» Stated exercise 1: In the text on compiling instructions, what does the single operand 9 of the branchunless instruction represent?

----- Text segment

Compiling instructions

To compile instructions the VM walks through the syntax tree generated by the parser and builds up a linked list. This linked list includes both instructions and operands. This is why when you look at the disassembly, you can see that the numbers on the left-hand side are not sequential: they are counting operands as well.

This linked list allows the VM to perform various optimizations while it is being compiled. For example, we looked at the opt_str_uminus instruction when we were looking at send specializations. This changes a putstring + send sequence of instructions into a single opt_str_uminus instruction. This optimization changes the number of instructions in the list. A linked list structure allows this to happen more easily than in an array because nothing needs to be copied to perform the removal.

There is one other kind of object that can be an entry in the linked list: a label. Labels are locations in an instruction sequence that other instructions are allowed to branch to. You don’t see them in the disassembly because when the VM compiles the instructions into an array, they are no longer necessary.

Let’s look again at our previous example. We left off by looking at an instruction sequence like the following:

== disasm: #<ISeq:<main>@-e:1 (1,0)-(1,19)> (catch: false)
putself                                                          (   1)[Li]
opt_send_without_block                 <calldata!mid:foo, argc:0, FCALL|VCALL|ARGS_SIMPLE>
**************************************
putself
opt_send_without_block                 <calldata!mid:bar, argc:0, FCALL|VCALL|ARGS_SIMPLE>
leave
putnil
leave

In this case the VM will insert a label into the linked list between the first leave and the putnil instruction. This is the location where we want to branch to if the result of the foo method call is falsy. The VM will then insert a branchunless instruction that branches to this label. The final instruction sequence will look like:

== disasm: #<ISeq:<main>@-e:1 (1,0)-(1,19)> (catch: false)
putself                                                          (   1)[Li]
opt_send_without_block                 <calldata!mid:foo, argc:0, FCALL|VCALL|ARGS_SIMPLE>
branchunless                           9
putself
opt_send_without_block                 <calldata!mid:bar, argc:0, FCALL|VCALL|ARGS_SIMPLE>
leave
putnil
leave

Notice that the branchunless instruction has a single operand which is a 9. That 9 is the offset from the start of the instruction sequence to the putnil instruction. This is the label that the branchunless instruction is conditionally branching to. With this new knowledge in mind, let’s look at today’s instructions.

branchunless
branchif
branchnil
jump
opt_case_dispatch

`branchunless`

As we just saw branchunless, accepts a single operand which is the offset to branch to. It pops a single value off the top of the stack and branches to the offset if the value is falsy. Otherwise it continues to the next instruction.

In Ruby:

class BranchUnless
  attr_reader :label

  def initialize(label)
    @label = label
  end

  def call(vm)
    vm.jump(label) unless vm.pop
  end
end

In if foo then bar end disassembly:

== disasm: #<ISeq:<main>@-e:1 (1,0)-(1,19)> (catch: false)

----------
----- Stored records

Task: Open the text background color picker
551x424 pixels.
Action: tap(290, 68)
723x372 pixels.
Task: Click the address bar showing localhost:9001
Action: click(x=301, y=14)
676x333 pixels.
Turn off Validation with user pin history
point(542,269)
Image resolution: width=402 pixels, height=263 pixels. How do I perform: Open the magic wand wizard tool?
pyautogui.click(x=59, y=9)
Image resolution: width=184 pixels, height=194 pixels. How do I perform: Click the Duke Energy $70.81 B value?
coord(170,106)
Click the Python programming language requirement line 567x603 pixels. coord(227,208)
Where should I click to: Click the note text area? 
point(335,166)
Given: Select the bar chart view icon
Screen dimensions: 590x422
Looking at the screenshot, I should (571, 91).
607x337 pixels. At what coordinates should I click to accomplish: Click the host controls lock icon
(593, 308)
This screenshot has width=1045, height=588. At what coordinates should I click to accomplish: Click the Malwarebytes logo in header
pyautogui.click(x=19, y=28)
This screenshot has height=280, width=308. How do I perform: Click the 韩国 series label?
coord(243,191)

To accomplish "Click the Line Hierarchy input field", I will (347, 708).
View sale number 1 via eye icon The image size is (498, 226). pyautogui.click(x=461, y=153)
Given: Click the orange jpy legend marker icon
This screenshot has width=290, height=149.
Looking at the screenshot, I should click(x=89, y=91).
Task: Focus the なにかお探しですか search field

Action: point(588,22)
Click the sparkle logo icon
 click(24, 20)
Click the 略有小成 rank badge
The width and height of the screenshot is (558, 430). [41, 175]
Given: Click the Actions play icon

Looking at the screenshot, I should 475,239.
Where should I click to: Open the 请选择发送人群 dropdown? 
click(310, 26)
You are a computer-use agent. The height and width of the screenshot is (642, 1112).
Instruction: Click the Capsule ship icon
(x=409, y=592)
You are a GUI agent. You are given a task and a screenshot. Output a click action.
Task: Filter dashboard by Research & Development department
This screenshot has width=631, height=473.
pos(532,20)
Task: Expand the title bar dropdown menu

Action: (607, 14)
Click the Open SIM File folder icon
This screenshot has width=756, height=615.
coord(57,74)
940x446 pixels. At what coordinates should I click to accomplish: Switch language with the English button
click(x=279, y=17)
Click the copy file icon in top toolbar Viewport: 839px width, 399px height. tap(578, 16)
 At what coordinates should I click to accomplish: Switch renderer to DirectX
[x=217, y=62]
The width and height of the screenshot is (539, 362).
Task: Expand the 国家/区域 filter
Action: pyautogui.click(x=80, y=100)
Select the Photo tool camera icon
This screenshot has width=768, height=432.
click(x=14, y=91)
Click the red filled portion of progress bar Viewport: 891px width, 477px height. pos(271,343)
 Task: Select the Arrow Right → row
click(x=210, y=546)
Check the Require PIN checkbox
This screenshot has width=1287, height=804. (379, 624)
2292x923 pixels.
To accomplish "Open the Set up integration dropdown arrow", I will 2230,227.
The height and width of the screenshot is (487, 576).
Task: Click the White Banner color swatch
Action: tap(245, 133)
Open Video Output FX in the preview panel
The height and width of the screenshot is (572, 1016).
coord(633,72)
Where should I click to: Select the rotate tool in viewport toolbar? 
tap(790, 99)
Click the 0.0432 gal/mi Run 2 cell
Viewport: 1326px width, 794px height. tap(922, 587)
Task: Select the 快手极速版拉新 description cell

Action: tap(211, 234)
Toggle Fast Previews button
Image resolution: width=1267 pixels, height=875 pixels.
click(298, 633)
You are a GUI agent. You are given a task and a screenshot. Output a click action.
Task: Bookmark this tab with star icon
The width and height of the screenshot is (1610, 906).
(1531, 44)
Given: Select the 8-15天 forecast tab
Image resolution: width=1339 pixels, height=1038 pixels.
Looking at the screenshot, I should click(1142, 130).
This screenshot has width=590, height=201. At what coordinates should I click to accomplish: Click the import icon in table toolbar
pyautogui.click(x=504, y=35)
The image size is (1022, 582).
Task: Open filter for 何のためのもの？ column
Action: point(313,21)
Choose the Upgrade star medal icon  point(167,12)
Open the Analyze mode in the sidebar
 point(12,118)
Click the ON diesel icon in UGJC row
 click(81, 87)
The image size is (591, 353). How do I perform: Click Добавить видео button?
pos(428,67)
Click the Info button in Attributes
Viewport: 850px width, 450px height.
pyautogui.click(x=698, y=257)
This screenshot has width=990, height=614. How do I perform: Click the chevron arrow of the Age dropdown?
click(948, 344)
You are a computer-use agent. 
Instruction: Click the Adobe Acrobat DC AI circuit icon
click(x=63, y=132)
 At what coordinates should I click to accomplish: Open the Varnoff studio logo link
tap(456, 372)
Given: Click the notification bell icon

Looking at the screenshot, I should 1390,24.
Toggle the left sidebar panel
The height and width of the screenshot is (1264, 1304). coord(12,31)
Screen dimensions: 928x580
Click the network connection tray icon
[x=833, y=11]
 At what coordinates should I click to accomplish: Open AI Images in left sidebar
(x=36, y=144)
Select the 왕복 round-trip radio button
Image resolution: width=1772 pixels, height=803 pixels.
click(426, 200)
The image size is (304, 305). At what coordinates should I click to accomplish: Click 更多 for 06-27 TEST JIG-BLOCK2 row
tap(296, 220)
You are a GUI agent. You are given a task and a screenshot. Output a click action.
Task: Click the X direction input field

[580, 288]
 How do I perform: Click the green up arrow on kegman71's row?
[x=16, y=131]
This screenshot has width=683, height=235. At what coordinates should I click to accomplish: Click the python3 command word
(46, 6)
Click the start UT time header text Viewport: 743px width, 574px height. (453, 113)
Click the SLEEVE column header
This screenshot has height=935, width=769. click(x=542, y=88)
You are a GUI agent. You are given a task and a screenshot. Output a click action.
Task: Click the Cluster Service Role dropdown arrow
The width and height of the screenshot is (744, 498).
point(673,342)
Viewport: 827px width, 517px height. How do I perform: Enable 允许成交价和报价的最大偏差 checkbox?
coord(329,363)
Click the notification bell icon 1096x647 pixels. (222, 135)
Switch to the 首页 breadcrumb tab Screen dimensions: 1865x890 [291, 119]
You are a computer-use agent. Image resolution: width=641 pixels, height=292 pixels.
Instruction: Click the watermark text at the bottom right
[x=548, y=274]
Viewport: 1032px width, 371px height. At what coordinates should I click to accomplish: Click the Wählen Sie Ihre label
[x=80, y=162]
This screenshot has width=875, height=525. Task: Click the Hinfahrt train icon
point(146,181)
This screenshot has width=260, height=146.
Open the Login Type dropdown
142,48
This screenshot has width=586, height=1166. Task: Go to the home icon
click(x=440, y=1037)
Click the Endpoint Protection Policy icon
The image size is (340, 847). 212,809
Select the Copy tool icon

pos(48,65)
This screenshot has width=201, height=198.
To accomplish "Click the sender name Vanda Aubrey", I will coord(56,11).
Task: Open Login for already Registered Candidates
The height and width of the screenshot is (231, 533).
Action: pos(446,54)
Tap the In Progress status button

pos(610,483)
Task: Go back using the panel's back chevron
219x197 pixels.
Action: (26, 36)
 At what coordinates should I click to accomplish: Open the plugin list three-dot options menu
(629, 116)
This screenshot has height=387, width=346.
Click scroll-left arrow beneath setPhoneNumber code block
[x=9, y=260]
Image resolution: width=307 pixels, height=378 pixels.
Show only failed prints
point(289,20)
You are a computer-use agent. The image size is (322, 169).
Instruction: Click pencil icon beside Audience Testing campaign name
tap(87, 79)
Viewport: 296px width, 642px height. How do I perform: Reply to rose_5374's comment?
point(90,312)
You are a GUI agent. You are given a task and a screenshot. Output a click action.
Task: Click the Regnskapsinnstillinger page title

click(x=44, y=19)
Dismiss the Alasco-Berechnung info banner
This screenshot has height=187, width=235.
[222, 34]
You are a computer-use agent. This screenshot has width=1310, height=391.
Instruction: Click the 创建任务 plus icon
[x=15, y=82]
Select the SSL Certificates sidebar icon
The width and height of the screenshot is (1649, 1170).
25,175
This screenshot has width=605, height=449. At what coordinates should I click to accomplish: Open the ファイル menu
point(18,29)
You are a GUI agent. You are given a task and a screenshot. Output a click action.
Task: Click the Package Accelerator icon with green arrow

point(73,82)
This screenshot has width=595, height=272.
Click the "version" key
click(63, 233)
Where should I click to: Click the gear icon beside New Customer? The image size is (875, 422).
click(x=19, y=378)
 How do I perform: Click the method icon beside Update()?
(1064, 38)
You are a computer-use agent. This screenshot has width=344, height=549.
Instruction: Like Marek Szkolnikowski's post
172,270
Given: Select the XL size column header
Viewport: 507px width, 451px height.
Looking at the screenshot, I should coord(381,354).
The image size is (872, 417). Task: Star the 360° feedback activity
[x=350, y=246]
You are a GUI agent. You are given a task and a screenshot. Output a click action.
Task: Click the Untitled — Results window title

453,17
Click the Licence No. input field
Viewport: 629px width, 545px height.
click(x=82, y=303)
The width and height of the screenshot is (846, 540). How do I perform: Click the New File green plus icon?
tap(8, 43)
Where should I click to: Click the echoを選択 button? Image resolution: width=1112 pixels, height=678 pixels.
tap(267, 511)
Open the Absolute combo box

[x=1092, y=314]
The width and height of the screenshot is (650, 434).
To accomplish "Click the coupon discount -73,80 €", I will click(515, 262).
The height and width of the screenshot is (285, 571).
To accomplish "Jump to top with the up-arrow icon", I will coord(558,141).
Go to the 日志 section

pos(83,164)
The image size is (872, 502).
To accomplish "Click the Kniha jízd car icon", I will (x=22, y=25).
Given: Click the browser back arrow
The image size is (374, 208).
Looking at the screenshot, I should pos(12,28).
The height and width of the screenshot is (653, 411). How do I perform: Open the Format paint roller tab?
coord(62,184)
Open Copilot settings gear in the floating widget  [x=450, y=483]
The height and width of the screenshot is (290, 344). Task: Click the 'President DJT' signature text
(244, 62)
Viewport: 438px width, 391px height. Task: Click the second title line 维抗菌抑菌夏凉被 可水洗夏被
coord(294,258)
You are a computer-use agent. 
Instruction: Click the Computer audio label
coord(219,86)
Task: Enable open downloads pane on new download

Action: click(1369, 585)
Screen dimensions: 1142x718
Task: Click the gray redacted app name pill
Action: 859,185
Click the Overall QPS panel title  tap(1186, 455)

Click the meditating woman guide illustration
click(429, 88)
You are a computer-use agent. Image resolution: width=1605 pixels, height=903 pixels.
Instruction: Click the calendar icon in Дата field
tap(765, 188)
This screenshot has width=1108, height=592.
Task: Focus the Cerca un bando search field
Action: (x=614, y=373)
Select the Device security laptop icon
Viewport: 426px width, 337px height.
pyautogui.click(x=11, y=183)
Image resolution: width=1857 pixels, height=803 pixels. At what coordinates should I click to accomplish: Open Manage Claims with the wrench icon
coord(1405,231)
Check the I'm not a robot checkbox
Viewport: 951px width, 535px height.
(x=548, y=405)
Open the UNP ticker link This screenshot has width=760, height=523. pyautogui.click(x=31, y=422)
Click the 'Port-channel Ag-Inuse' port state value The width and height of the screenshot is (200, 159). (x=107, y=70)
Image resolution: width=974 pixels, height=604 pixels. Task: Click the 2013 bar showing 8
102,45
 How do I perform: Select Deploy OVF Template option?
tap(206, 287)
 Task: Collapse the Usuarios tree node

----------

» Stated exercise 2: Copy the listing lines verbatim, starting at the line that contains "Viewport: 827px width, 517px" and stopping after the line that contains "I will coord(56,11).".

» Task answer 1: It is the offset from the start of the instruction sequence to the putnil instruction.

» Task answer 2:
Viewport: 827px width, 517px height. How do I perform: Enable 允许成交价和报价的最大偏差 checkbox?
coord(329,363)
Click the notification bell icon 1096x647 pixels. (222, 135)
Switch to the 首页 breadcrumb tab Screen dimensions: 1865x890 [291, 119]
You are a computer-use agent. Image resolution: width=641 pixels, height=292 pixels.
Instruction: Click the watermark text at the bottom right
[x=548, y=274]
Viewport: 1032px width, 371px height. At what coordinates should I click to accomplish: Click the Wählen Sie Ihre label
[x=80, y=162]
This screenshot has width=875, height=525. Task: Click the Hinfahrt train icon
point(146,181)
This screenshot has width=260, height=146.
Open the Login Type dropdown
142,48
This screenshot has width=586, height=1166. Task: Go to the home icon
click(x=440, y=1037)
Click the Endpoint Protection Policy icon
The image size is (340, 847). 212,809
Select the Copy tool icon

pos(48,65)
This screenshot has width=201, height=198.
To accomplish "Click the sender name Vanda Aubrey", I will coord(56,11).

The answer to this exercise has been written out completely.